* BEGIN TEXT TO READ *
New CEO explains how the Czech brand will remain budget-friendly in the electric era

It’s hardly surprising that Klaus Zellmer, chairman of Skoda for the past six months after more than two decades at Porsche, enthusiastically describes himself as a car guy. Anyone who has spent his working life rising through the ranks at the legendary German sports car maker (he was CEO of Porsche Cars North America for five years from 2015) is bound to fit that description.

The more interesting question is why a 23-year Porsche man should be drafted into Skoda, which sits at the opposite end of the Volkswagen Group’s price and prestige spectrum – especially since one of his recent Skoda predecessors, Bernhard Maier, spent five years as Skoda’s CEO after a similarly lengthy Porsche stint.

Zellmer says it’s all a coincidence, so my opening question about whether aspects of Porsche management are seen as useful to the job of running Skoda gets short shrift. The group does stuff like that, with managers and designers too. The main similarity between both jobs, says Zellmer, is that he’s moving from one successful company driven by a strong brand to another.

According to contemporaries, Zellmer has been chosen to lead Skoda because of his reputation for dynamic management. Previous chiefs have built and burnished the marque along the same broad path, but Zellmer will be the one who must lead it headlong into the electrification age. And as every car exec knows, that task is hardest for affordable marques because the considerable investment required has to be especially carefully balanced against the returns from modest car prices. Yet there’s plenty of ambition at Skoda: by 2026, it will have launched three new EVs; by 2030, it expects 70% of production cars to be battery-powered.

To achieve these things, Skoda has two life-changing projects on its agenda: its now-until-2030 strategy plan called Next Level, and the development and adoption across the whole range of a new design language called Modern Solid, a move group bosses have already described as “the most dramatic change” since VW acquired the Skoda marque in 1994.

Both moves are consistent with the VW Group’s reputation as the industry’s most successful manager of car marques that have a high degree of commonality, and whose cars fit into similar price ranges. Perhaps one reason for the success has been a concern in recent years that some of the models have been getting too close. “We need to do a better job of clearly distinguishing Skoda from Volkswagen, Seat and Cupra,” says Zellmer, “to ensure that our sales are incremental, not substitutional.

“The term Modern Solid contains two attributes that will guide our future designs,” explains Zellmer. “It sets us a completely different target from Volkswagen, for example, who talk about Timeless Progressive. We are for young families, people we call ‘everyday explorers’. We want our products to be very functional, but attractive with it. We want to fish in a different pond from the others so that our real opponents are external car makers, not our own brands.”
* END TEXT TO READ *
* BEGIN THE INPUT *
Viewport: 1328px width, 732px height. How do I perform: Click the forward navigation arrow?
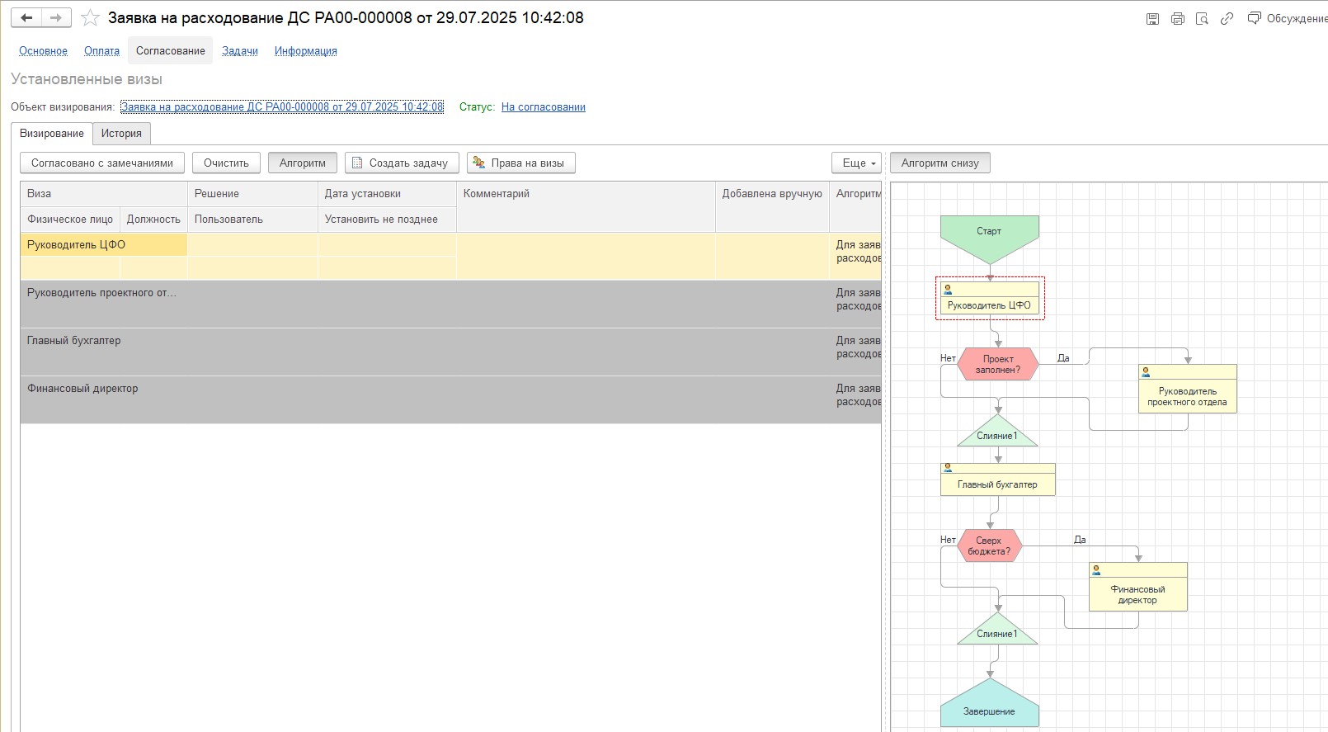[55, 17]
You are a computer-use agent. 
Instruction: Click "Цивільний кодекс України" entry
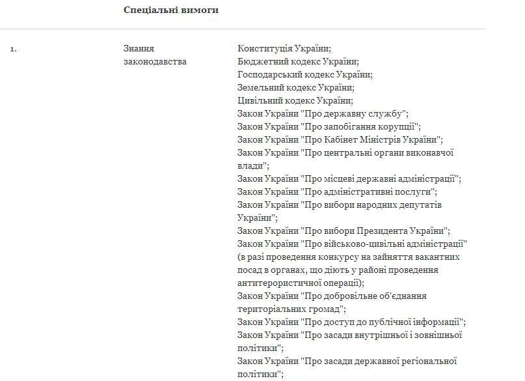(x=295, y=101)
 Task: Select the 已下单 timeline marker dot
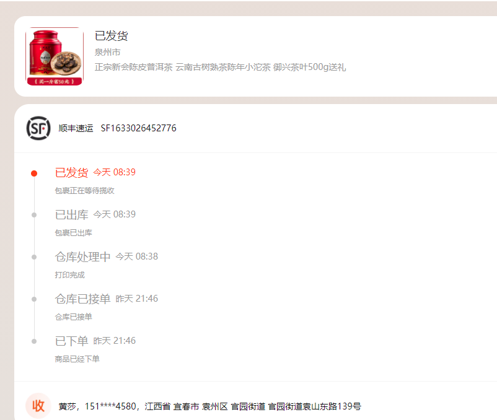(x=34, y=341)
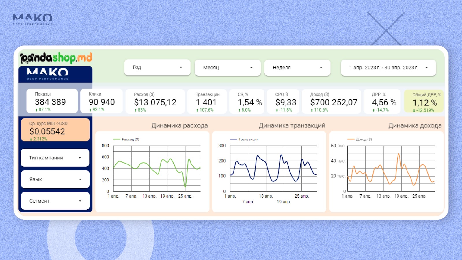Click the Динамика транзакций chart title
This screenshot has height=260, width=462.
292,125
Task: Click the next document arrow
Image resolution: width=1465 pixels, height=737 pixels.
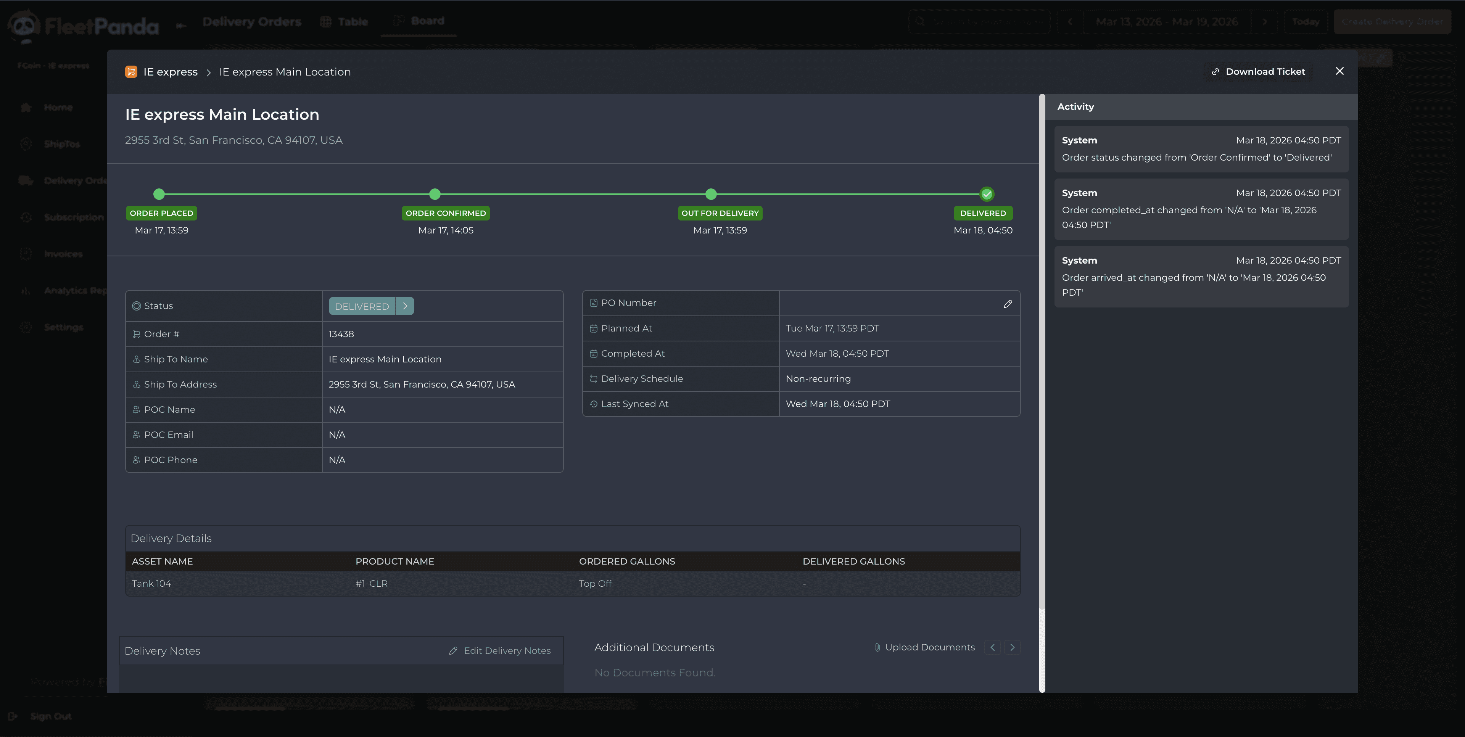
* END THE INPUT *
THE TASKS>
1. Repeat the stretch of the article about Skoda's new chairman from "It’s hardly surprising" through "lengthy Porsche stint.", word for word.
2. Reproduce the lines of the records above exactly, leaving out the pictures.

IN RESPONSE>
1.
It’s hardly surprising that Klaus Zellmer, chairman of Skoda for the past six months after more than two decades at Porsche, enthusiastically describes himself as a car guy. Anyone who has spent his working life rising through the ranks at the legendary German sports car maker (he was CEO of Porsche Cars North America for five years from 2015) is bound to fit that description.

The more interesting question is why a 23-year Porsche man should be drafted into Skoda, which sits at the opposite end of the Volkswagen Group’s price and prestige spectrum – especially since one of his recent Skoda predecessors, Bernhard Maier, spent five years as Skoda’s CEO after a similarly lengthy Porsche stint.

2.
Viewport: 1328px width, 732px height. How do I perform: Click the forward navigation arrow?
[55, 17]
You are a computer-use agent. 
Instruction: Click "Цивільний кодекс України" entry
(x=295, y=101)
 Task: Select the 已下单 timeline marker dot
(x=34, y=341)
Click the Динамика транзакций chart title
This screenshot has height=260, width=462.
292,125
Task: Click the next document arrow
Image resolution: width=1465 pixels, height=737 pixels.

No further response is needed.